DOCUMENT EXCERPT ::
◆ ◆ ◆ ◆
LM Troubleshooting

In the face of plots (or tests) that appear to show violations of the distributional assumptions of linear regression (i.e. our residuals appear non-normal, or variance changes across the range of the fitted model), we should always take care to ensure our model is correctly specified (interactions or other non-linear effects, if present in the data but omitted from our model, can result in assumption violations). Following this, if we continue to have problems satisfying our assumptions, there are various options that give us more flexibility. Brief introductions to some of these methods are detailed below.

When we fit linear regression models, we are fitting a line (or a regression surface, when we add in more predictors), to a cloud of datapoints. The discrepancy between the fitted model and the observed data is taken up by the residuals.

\[ \begin{align} \color{red}{y} &= \color{blue}{b_0 + b_1x_1 \ + \ ... \ + \ b_px_p} \color{black}{+ \varepsilon}\\ \color{red}{\text{observed }y} &= \color{blue}{\text{fitted }\hat y} \,\, \color{black}{+ \text{ residual }\hat \varepsilon}\\ \end{align} \]

We are theorising that our model contains all the systematic relationships with our outcome variable, we assume that the residuals - the leftovers - are essentially random noise. This is the \(\epsilon \sim N(0, \sigma)\) bit, which is a way of specifying our assumption that the errors are normally distributed with a mean of zero (see Figure 1).

Figure 1: Simple linear regression model, with the systematic part of the model in blue, and residuals in red. The distributional assumption placed on the residuals is visualised by the orange normal curves - the residuals are normally distributed with a mean of zero, and this does not change across the fitted model.

We typically want to check our model residuals (by plotting or performing statistical tests) to determine if we have reason to believe our assumptions are violated. The easiest way to do this in R is with plot(model), which provides us with a series of visuals to examine for unusual patterns and conspicuous observations.
◆ ◆ ◆ ◆
BRIEF A ::
Answer these questions from the linear regression troubleshooting text, one answer per line, marked (i), (ii) and (iii) like the questions.
(i) When plots or tests appear to show assumption violations, what should we always take care to ensure first?
(ii) What takes up the discrepancy between the fitted model and the observed data?
(iii) What does the text call the easiest way to check model residuals in R?
BRIEF B ::
Write the next part of the linear regression troubleshooting text, starting after its last sentence.
The rows are separate material, unrelated to the linear regression troubleshooting text.

A data block
◆ ◆ ◆ ◆
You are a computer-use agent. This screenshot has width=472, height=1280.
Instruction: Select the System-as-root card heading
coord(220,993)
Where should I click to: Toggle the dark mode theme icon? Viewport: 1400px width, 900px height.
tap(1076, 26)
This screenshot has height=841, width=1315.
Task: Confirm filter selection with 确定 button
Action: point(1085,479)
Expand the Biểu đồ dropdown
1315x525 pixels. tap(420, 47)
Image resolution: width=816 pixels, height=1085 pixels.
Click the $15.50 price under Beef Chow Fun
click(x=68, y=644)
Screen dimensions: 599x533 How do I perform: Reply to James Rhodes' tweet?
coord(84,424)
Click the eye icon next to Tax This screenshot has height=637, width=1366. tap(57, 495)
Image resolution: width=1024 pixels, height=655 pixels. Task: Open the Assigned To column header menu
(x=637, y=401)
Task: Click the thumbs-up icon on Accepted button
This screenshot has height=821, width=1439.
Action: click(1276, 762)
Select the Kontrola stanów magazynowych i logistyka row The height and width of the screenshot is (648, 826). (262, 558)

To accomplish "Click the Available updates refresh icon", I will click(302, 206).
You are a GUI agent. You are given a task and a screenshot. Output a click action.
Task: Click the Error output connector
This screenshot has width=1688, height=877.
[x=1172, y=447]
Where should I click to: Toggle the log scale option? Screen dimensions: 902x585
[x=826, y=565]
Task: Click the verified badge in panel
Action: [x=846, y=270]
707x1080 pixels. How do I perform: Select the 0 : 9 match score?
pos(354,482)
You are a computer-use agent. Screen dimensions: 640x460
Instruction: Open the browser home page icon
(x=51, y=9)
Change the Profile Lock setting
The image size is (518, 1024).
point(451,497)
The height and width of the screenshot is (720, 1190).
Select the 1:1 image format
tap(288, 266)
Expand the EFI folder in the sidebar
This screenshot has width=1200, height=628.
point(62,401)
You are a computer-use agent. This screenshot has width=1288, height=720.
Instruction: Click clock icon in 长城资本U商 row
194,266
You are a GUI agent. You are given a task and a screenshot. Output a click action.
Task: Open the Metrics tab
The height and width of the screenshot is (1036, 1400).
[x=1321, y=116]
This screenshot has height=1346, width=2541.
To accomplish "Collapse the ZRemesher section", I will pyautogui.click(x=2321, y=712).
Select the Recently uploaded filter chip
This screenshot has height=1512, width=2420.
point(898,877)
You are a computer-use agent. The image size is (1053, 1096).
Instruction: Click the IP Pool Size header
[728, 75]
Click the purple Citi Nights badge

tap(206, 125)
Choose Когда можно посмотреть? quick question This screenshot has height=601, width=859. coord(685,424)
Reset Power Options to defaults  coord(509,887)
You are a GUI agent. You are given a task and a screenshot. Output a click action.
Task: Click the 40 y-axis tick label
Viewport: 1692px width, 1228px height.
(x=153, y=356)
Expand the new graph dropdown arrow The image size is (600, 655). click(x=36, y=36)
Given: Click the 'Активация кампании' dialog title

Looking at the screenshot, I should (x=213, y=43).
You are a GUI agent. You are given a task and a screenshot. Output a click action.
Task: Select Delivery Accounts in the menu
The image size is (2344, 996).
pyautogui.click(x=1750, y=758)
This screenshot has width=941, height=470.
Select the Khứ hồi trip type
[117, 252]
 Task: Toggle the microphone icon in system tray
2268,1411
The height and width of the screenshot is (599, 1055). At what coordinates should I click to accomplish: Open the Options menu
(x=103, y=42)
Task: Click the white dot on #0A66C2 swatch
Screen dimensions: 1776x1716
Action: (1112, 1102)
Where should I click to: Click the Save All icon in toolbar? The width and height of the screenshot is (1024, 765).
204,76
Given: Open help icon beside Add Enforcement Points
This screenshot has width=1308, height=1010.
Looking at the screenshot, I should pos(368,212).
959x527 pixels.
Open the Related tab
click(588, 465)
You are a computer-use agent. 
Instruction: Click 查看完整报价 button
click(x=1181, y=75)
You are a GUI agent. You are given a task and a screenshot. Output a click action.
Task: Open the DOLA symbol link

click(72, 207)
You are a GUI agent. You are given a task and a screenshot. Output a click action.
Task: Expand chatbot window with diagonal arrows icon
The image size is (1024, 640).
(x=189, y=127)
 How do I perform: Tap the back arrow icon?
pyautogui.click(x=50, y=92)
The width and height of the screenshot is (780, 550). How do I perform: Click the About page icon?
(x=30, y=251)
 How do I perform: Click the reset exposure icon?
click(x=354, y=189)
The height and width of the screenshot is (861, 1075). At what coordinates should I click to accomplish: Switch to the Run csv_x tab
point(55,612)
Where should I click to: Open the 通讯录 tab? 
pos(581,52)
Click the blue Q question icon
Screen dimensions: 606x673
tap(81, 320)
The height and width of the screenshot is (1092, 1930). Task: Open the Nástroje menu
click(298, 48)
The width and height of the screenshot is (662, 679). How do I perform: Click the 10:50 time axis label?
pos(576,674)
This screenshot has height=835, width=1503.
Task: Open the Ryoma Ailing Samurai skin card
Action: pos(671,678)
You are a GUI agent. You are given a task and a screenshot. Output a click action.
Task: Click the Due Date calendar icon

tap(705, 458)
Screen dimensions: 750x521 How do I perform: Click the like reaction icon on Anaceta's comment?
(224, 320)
◆ ◆ ◆ ◆
EXERCISE RESPONSE A ::
(i) That the model is correctly specified.
(ii) The residuals.
(iii) plot(model)

EXERCISE RESPONSE B ::
When model assumptions appear problematic, then our inferential tools go out the window. While our specific point estimates for our regression coefficients are our best linear estimates for the sample that we have, our standard errors rely on the distributional assumptions of the residuals1. It is our standard errors that allow us to construct test statistics and compute p-values (Figure 2) and construct confidence intervals. Our assumptions underpin our ability to generalise from our specific sample to make statements about the broader population.

Figure 2: inference for regression coefficients

Taking samples from a population involves an element of randomness. The mean height of 10 randomly chosen Scottish people will not be exactly equal to the mean height of the entire Scottish population. Take another sample of 10, and we get another mean height (Figure 3).

Figure 3: Estimates from random samples vary randomly around the population parameter

The standard error of a statistic is the standard deviation of all the statistics we might have computed from samples of that size (Figure 4). We can calculate a standard error using formulae (e.g. for a mean, the standard error is \(\frac{\sigma}{\sqrt{n}}\)) but we can also use more computationally intensive approaches such as “bootstrapping” to actually generate an empirical sampling distribution of statistics which we can then summarise.

We use the standard error to quantify the uncertainty around our sample statistic as an estimate of the population parameter, or to construct standardised test statistics in order to perform tests against some null hypothesis.

Figure 4: The standard error is the standard deviation of the ‘sampling distribution’ - the distribution of sample statistics that we could see.
Measurement!

Detailed below are various methods that allow us to be flexible with regard to the distributional assumptions we have to hold when using linear regression.

The elephant in the room is that whatever we do, we should be cognizant of the validity of our measurements. If we’re not measuring what we think we’re measuring, then we’re in trouble.

Transformation of the outcome variable.

A somewhat outdated approach, transforming our outcome variable prior to fitting the model, using something such as log(y) or sqrt(y), will sometimes allow us to estimate a model for which our assumptions are satisfied.

Figure 5: A model of a transformed outcome variable can sometimes avoid violations of assumptions that arise when modeling the outcome variable directly. Data from https://uoepsy.github.io/data/trouble1.csv

The major downside of this is that we are no longer modelling \(y\), but some transformation \(f(y)\) (\(y\) with some function \(f\) applied to it). Interpretation of the coefficients changes accordingly, such that we are no longer talking in terms of changes in y, but changes in \(f(y)\). When the transformation function used is non-linear (see the Right-Hand of Figure 6) a change in \(f(y)\) is not the same for every \(y\).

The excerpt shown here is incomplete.